### [Prompt]
Select from the data all lines with the word "button".

### [Data shown]

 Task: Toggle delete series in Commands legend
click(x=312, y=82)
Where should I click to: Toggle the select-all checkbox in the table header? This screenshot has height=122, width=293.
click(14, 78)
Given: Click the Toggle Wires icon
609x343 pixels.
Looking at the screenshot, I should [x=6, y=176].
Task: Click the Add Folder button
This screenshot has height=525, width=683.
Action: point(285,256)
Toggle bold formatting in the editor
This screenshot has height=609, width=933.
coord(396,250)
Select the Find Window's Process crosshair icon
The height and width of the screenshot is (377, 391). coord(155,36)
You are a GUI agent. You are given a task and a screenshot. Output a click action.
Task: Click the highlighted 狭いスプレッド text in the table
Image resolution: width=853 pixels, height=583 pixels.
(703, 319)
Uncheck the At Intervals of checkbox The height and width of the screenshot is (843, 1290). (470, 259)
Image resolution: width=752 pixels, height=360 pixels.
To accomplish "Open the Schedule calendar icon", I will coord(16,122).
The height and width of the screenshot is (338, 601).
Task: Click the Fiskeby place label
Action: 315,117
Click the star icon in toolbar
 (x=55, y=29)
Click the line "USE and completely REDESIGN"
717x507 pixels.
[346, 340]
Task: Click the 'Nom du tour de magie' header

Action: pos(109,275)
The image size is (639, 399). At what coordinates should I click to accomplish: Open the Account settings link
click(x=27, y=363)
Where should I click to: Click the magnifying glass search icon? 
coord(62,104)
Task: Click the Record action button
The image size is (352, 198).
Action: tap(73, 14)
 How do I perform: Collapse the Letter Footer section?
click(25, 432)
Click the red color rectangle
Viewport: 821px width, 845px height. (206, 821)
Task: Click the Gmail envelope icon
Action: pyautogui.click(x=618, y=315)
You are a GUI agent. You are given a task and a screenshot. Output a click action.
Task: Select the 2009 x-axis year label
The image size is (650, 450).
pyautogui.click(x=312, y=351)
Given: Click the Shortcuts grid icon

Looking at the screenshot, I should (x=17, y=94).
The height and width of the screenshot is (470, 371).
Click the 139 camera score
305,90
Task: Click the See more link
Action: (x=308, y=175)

### [Answer space]
Task: Click the Add Folder button
Task: Click the Record action button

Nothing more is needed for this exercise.